The investments strengthen Recipharm's position as a fully integrated service provider covering the entire lifecycle of pharmaceutical products, from API route scouting to commercial manufacturing.
Global Development Network Enhancement
Recipharm's development centers, strategically positioned across Europe, the US, and India, have received substantial upgrades to their infrastructure and technological capabilities. These enhancements are guided by Quality by Design (QbD) principles, with experts utilizing the innovative ReciPredict platform that combines material and process sciences with statistical tools, modeling, and simulation to develop robust pharmaceutical products.
"By integrating scientific, regulatory, operational and commercial strategy from the outset we help our customers move faster, avoid costly delays and build confidence that their product submissions will meet and exceed agency requirements for critical medicines worldwide," explained Greg Behar, Recipharm's CEO.
Small Molecule Development Expansion
The company's center of excellence for small molecules in Bengaluru, India, has expanded its capabilities with a new laboratory dedicated to sterile product development. This complements recently established analytical laboratories focusing on Extractables and Leachables, Nitrosamines, and Elemental Impurities testing, which have become Recipharm's flagship location for comprehensive analytical services.

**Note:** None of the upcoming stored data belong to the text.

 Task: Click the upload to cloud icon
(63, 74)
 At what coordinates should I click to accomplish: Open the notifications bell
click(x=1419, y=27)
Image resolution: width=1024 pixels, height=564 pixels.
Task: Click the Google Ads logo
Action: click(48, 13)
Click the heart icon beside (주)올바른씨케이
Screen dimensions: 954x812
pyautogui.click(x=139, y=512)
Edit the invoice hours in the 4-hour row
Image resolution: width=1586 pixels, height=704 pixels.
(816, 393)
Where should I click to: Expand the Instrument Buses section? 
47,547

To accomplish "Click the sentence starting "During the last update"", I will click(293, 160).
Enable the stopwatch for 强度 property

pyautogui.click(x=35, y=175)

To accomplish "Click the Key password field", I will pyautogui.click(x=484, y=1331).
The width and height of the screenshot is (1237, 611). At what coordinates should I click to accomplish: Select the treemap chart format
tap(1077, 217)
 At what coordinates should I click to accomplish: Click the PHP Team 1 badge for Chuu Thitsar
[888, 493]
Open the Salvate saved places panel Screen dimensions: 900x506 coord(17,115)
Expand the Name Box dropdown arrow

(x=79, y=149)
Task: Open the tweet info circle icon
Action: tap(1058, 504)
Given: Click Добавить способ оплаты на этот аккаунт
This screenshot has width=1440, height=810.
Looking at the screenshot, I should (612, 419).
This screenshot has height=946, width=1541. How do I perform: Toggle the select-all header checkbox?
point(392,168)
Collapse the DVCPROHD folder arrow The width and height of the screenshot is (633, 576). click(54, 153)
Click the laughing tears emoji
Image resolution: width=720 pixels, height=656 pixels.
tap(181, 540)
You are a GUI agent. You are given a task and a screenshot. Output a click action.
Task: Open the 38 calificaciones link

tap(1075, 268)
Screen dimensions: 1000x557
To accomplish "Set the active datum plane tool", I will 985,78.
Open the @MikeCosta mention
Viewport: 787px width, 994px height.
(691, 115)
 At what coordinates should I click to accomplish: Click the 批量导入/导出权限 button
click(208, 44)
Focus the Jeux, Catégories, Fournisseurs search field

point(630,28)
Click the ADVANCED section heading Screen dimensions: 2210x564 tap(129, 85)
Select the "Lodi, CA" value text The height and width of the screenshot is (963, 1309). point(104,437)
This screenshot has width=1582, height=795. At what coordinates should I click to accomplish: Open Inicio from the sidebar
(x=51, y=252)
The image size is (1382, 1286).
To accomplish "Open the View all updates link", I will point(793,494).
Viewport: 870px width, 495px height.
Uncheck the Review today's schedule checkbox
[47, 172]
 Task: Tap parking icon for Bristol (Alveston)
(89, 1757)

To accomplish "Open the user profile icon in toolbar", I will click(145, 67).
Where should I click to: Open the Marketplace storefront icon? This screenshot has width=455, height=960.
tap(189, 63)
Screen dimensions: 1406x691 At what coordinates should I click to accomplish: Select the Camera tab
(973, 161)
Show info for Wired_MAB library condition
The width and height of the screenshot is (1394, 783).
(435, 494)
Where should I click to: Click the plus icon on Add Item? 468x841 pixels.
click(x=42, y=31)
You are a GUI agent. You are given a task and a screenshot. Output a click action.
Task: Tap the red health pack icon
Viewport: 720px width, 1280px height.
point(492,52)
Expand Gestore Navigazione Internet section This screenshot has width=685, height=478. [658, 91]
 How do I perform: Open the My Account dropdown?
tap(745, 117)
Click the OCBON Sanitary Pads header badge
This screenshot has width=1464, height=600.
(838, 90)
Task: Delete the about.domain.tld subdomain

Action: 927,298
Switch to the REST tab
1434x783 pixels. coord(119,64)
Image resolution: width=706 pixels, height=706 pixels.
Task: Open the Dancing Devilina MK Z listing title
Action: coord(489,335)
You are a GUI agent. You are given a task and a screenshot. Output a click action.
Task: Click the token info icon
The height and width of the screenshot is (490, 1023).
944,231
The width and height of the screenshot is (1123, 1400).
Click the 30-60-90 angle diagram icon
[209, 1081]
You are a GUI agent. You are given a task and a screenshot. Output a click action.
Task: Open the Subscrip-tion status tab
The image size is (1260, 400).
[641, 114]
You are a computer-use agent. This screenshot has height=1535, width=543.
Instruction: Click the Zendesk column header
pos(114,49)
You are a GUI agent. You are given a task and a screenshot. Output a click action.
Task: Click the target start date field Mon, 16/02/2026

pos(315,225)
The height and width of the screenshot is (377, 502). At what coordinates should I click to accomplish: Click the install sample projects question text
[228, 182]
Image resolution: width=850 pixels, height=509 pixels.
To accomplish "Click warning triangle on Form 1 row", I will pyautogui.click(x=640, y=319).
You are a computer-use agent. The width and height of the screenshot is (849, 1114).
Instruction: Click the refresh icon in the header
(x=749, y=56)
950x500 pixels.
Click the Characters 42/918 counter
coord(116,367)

In Zwickau, Germany, Recipharm has enhanced its pilot-scale development center that specializes in dry granulation, tableting, and hard capsule filling, with particular expertise in combination products.
Both the Bengaluru and Zwickau facilities have received investments in advanced material characterization equipment, including a compression and compaction simulator, a Mini-Pactor for dry granulation, a pilot-scale capsule filler, and a small-scale tablet press.
Sterile Product Development Capabilities
The CDMO has significantly bolstered its pre-clinical, clinical, and pilot-scale sterile development capabilities for both small and large molecules. The expanded portfolio includes liquid vials, pre-filled syringes, blow-fill-seal, and lyophilized products.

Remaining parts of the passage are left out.